EXERCISE PASSAGE:

The income tax expense or credit for the period is the tax payable on the current period’s taxable income based on the applicable income tax rate for each jurisdiction adjusted by changes in deferred tax assets and liabilities attributable to temporary differences and to unused tax losses.

(a)
Current income tax

The current income tax charge is calculated on the basis of the tax laws enacted or substantively enacted at the end of the reporting period in the countries where the company’s subsidiaries and associates operate and generate taxable income. Management periodically evaluates positions taken in tax returns with respect to situations in which applicable tax regulation is subject to interpretation. It establishes provisions where appropriate on the basis of amounts expected to be paid to the tax authorities.

(b)
Deferred income tax

Deferred income tax is provided in full, using the liability method, on temporary differences arising between the tax bases of assets and liabilities and their carrying amounts in the consolidated financial statements. However, deferred tax liabilities are not recognized if they arise from the initial recognition of goodwill. Deferred income tax is also not accounted for if it arises from initial recognition of an asset or liability in a transaction other than a business combination that at the time of the transaction affects neither accounting nor taxable profit or loss and does not give rise to equal taxable and deductible temporary differences. Deferred income tax is determined using tax rates (and laws) that have been enacted or substantially enacted by the end of the reporting period and are expected to apply when the related deferred income tax asset is realized or the deferred income tax liability is settled.

Deferred tax assets are recognized only if it is probable that future taxable amounts will be available to utilize those temporary differences and losses.

Deferred tax liabilities and assets are not recognized for temporary differences between the carrying amount and tax bases of investments in foreign operations where the company is able to control the timing of the reversal of the temporary differences and it is probable that the differences will not reverse in the foreseeable future.

(c)

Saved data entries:
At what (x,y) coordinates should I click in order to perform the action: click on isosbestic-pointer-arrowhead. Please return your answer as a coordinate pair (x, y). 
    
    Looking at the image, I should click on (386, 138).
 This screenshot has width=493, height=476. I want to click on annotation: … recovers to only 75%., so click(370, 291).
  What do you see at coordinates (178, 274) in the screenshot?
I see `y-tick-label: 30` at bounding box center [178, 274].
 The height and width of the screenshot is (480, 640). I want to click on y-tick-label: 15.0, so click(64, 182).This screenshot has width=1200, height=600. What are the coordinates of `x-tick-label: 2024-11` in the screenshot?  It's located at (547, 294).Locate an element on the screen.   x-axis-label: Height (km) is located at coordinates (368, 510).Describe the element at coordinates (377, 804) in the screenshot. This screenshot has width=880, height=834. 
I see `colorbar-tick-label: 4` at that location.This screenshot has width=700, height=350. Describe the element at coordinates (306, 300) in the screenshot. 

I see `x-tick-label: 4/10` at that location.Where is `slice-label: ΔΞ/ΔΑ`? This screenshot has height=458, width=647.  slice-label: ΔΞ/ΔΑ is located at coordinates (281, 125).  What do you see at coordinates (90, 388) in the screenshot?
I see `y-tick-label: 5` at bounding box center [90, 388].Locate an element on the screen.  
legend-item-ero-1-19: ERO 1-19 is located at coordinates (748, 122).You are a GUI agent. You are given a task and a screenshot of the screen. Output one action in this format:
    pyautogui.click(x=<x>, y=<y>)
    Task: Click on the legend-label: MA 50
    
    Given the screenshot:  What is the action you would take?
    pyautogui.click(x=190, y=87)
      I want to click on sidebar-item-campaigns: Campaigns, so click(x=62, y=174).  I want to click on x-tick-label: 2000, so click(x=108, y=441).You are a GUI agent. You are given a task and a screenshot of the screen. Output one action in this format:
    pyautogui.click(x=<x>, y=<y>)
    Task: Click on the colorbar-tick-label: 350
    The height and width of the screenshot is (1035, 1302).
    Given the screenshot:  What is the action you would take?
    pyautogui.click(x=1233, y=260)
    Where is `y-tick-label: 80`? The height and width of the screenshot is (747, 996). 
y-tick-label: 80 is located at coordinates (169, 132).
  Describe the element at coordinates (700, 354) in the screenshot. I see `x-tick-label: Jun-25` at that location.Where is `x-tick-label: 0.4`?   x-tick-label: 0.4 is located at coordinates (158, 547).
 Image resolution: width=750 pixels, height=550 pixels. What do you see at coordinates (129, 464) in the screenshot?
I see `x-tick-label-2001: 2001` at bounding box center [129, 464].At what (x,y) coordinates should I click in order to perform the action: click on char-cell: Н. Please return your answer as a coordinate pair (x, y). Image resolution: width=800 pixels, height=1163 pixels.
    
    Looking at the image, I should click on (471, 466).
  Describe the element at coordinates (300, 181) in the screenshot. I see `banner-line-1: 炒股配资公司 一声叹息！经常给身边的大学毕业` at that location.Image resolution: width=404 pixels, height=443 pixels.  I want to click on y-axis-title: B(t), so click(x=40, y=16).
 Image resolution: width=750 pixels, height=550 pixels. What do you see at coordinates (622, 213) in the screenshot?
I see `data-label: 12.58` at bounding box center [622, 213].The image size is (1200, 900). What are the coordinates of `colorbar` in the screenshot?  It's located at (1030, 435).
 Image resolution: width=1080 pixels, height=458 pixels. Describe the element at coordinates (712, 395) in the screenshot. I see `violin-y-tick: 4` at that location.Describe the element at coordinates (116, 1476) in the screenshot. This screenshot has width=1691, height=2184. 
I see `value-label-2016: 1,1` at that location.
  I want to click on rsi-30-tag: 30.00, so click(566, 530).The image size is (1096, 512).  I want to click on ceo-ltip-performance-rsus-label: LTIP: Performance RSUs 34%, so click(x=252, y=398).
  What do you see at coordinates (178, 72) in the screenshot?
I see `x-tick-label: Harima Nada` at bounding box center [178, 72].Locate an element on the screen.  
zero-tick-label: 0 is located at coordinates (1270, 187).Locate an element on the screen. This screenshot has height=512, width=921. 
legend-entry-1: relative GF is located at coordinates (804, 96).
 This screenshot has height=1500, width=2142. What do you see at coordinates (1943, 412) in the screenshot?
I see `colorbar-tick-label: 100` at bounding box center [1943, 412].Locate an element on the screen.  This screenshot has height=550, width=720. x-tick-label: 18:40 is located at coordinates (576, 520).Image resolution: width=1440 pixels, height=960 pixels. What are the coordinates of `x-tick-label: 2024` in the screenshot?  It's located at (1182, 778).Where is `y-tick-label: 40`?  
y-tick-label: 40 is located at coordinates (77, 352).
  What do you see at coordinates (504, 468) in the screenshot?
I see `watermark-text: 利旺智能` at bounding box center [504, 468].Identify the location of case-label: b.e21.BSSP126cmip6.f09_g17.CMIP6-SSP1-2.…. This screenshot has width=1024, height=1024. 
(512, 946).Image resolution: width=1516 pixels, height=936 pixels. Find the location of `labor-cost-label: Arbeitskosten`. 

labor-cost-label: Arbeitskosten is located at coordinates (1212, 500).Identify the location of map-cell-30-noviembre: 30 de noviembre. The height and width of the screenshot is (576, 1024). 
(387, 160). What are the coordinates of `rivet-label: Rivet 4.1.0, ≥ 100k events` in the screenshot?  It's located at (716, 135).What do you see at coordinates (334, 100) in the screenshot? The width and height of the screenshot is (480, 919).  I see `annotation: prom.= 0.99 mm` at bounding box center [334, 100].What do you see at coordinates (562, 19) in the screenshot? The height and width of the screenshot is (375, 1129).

WORK TO COMPLETE:
**a)** In the income tax passage, what method is used to provide deferred income tax?
**b)** For each statement, say whether it agrees with the income tax passage, and quote the words that decide it. (i) Deferred tax liabilities are recognized when they arise from the initial recognition of goodwill. (ii) Management periodically evaluates positions taken in tax returns where tax regulation is subject to interpretation. (iii) Deferred tax assets are recognized whenever temporary differences exist.
**c)** Write out the part of the income tax passage starting with "Deferred tax assets are" and going on through "the foreseeable future.".

YOUR RESPONSES:
**a)** The liability method.

**b)**
(i) No: "deferred tax liabilities are not recognized if they arise from the initial recognition of goodwill."
(ii) Yes: "Management periodically evaluates positions taken in tax returns with respect to situations in which applicable tax regulation is subject to interpretation."
(iii) No: "Deferred tax assets are recognized only if it is probable that future taxable amounts will be available to utilize those temporary differences and losses."

**c)**
Deferred tax assets are recognized only if it is probable that future taxable amounts will be available to utilize those temporary differences and losses.

Deferred tax liabilities and assets are not recognized for temporary differences between the carrying amount and tax bases of investments in foreign operations where the company is able to control the timing of the reversal of the temporary differences and it is probable that the differences will not reverse in the foreseeable future.